If we combine those two blocks we have the following:

seattle_csv <- open_dataset(
  sources = "data/seattle-library-checkouts.csv", 
  format = "csv"
)

seattle_csv |>
  group_by(CheckoutYear) |>
  write_dataset(path = pq_path, format = "parquet")

This seems pretty straightforward, right? The first block read the data in CSV and the second block write the data into parquet format.

I felt very confident, and tried to used those two blocks of codes to read and write an extremely large TSV file I have (>40 GB) into parquet format. However, I tried it multiple times and it always ended up occupying all of my RAM (64 GB) and froze my desktop.

my_big_tsv <- open_dataset(sources = "big.tsv", format = "tsv")

my_big_tsv %>% 
  group_by(year) %>% 
  write_dataset(path = "big-parquet")

I was exactly following the recipe but why didn’t it work?

3. My solution to deal with large CSV/TSV files

I then did some online surfing to figure out why this is the case. The official Apache Arrow documentation for R clears states: “There are two different ways to specify variables to use for partitioning - either via the partitioning variable as above, or by using dplyr::group_by() on your data - the group variables will form the partitions.”

This wording seems to suggest that both ways are equivalent to each other. Either we group before writing or we specify the group in the argument when writing the dataset. But I am stuck with the dplyr::group_by() route and why not try the other way?

my_big_tsv <- open_dataset(sources = "big.tsv", format = "tsv")

my_big_tsv %>% 
  write_dataset(path = "big-parquet", partitioning = c("year"))

And this time the machine only took a litter CPU and RAM to produce parquet files.

It seems reasonable now. The open_dataset will not read the actual data into memory unless it was requested. The group_by actually requests the data to be loaded for the grouping, before writing into the parquet format.

However, without the explicit dplyr::group_by, the grouping was carried out by arrow directly in the partitioning argument. Hence there is no need to read the entire dataset into memory for grouping.

Therefore, the two different approaches are not equivalent to each other. The group_by method will suffocate the machine when dealing with larger-than-RAM files, whereas the partitioning method will not. In my case, the file was smaller than RAM, but the group_by operation clearly needs memory several times of the original file, so that the entire operation becomes a larger-than-RAM situation.

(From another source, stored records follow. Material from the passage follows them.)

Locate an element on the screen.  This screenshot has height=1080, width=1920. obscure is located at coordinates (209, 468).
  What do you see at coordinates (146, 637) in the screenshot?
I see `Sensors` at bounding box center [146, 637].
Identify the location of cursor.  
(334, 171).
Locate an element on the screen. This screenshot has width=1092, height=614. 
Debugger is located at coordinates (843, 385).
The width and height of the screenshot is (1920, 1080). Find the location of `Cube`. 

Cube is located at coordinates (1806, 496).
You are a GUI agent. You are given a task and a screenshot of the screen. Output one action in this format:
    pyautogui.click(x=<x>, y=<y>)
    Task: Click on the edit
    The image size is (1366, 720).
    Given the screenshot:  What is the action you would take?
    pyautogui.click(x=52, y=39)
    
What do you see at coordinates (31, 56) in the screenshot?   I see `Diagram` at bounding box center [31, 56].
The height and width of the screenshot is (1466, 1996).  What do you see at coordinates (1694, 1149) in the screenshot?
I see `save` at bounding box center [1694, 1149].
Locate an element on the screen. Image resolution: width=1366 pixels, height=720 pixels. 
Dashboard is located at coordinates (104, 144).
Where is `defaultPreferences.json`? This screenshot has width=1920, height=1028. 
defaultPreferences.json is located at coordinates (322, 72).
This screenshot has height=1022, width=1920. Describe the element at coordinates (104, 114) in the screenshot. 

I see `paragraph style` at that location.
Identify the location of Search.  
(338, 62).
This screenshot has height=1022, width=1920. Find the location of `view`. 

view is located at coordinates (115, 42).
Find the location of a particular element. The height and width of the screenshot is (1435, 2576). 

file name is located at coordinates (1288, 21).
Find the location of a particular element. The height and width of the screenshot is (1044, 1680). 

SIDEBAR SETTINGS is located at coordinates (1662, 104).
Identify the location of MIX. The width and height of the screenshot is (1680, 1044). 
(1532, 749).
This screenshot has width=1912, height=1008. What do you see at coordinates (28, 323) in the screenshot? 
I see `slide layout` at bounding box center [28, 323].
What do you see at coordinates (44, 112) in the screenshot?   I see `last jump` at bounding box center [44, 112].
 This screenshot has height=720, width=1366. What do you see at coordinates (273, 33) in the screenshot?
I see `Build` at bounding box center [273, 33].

The whole point of using Arrow was to avoid loading the whole dataset into memory, but if we really need to group_by before writing into the parquet and if this process actually suffocates the memory, why should we do it this way? I think this difference should be at least mentioned somewhere by someone, but I haven’t found anyone doing so. Hence I documented my struggle in the hope of helping someone in the future.